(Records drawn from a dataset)
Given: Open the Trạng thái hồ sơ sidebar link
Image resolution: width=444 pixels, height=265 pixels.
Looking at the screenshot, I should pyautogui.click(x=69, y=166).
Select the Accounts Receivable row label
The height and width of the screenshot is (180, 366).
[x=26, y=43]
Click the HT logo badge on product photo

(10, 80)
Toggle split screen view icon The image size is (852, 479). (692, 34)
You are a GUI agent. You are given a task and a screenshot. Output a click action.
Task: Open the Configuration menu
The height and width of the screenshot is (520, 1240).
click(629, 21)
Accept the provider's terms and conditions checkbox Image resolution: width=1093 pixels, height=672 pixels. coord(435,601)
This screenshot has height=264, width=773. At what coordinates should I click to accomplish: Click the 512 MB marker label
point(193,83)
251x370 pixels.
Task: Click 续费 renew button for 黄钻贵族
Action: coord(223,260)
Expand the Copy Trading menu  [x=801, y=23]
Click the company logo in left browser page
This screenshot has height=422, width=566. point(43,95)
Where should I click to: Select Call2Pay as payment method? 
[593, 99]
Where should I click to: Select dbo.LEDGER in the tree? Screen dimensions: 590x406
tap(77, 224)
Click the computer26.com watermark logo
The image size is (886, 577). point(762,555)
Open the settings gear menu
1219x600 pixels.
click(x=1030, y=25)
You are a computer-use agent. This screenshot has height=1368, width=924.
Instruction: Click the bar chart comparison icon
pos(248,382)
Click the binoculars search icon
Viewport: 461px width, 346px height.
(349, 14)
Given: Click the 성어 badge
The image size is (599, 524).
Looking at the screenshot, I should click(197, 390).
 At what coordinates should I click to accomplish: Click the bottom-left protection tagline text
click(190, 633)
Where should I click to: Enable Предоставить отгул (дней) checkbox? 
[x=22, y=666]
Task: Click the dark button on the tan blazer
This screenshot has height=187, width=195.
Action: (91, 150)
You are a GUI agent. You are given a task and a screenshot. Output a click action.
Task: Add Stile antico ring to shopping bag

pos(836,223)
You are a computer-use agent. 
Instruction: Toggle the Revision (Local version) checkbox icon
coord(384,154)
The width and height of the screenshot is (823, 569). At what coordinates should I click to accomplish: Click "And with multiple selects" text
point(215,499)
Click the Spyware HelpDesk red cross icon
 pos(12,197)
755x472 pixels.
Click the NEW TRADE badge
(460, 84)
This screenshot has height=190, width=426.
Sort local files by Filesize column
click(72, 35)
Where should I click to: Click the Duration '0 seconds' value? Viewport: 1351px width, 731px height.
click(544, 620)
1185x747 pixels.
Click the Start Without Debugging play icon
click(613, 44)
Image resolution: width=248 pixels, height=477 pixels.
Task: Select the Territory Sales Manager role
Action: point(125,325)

Work instruction: Restate the whole set of entries exactly.

Written response:
Given: Open the Trạng thái hồ sơ sidebar link
Image resolution: width=444 pixels, height=265 pixels.
Looking at the screenshot, I should pyautogui.click(x=69, y=166).
Select the Accounts Receivable row label
The height and width of the screenshot is (180, 366).
[x=26, y=43]
Click the HT logo badge on product photo

(10, 80)
Toggle split screen view icon The image size is (852, 479). (692, 34)
You are a GUI agent. You are given a task and a screenshot. Output a click action.
Task: Open the Configuration menu
The height and width of the screenshot is (520, 1240).
click(629, 21)
Accept the provider's terms and conditions checkbox Image resolution: width=1093 pixels, height=672 pixels. coord(435,601)
This screenshot has height=264, width=773. At what coordinates should I click to accomplish: Click the 512 MB marker label
point(193,83)
251x370 pixels.
Task: Click 续费 renew button for 黄钻贵族
Action: coord(223,260)
Expand the Copy Trading menu  [x=801, y=23]
Click the company logo in left browser page
This screenshot has height=422, width=566. point(43,95)
Where should I click to: Select Call2Pay as payment method? 
[593, 99]
Where should I click to: Select dbo.LEDGER in the tree? Screen dimensions: 590x406
tap(77, 224)
Click the computer26.com watermark logo
The image size is (886, 577). point(762,555)
Open the settings gear menu
1219x600 pixels.
click(x=1030, y=25)
You are a computer-use agent. This screenshot has height=1368, width=924.
Instruction: Click the bar chart comparison icon
pos(248,382)
Click the binoculars search icon
Viewport: 461px width, 346px height.
(349, 14)
Given: Click the 성어 badge
The image size is (599, 524).
Looking at the screenshot, I should click(197, 390).
 At what coordinates should I click to accomplish: Click the bottom-left protection tagline text
click(190, 633)
Where should I click to: Enable Предоставить отгул (дней) checkbox? 
[x=22, y=666]
Task: Click the dark button on the tan blazer
This screenshot has height=187, width=195.
Action: (91, 150)
You are a GUI agent. You are given a task and a screenshot. Output a click action.
Task: Add Stile antico ring to shopping bag

pos(836,223)
You are a computer-use agent. 
Instruction: Toggle the Revision (Local version) checkbox icon
coord(384,154)
The width and height of the screenshot is (823, 569). At what coordinates should I click to accomplish: Click "And with multiple selects" text
point(215,499)
Click the Spyware HelpDesk red cross icon
 pos(12,197)
755x472 pixels.
Click the NEW TRADE badge
(460, 84)
This screenshot has height=190, width=426.
Sort local files by Filesize column
click(72, 35)
Where should I click to: Click the Duration '0 seconds' value? Viewport: 1351px width, 731px height.
click(544, 620)
1185x747 pixels.
Click the Start Without Debugging play icon
click(613, 44)
Image resolution: width=248 pixels, height=477 pixels.
Task: Select the Territory Sales Manager role
Action: point(125,325)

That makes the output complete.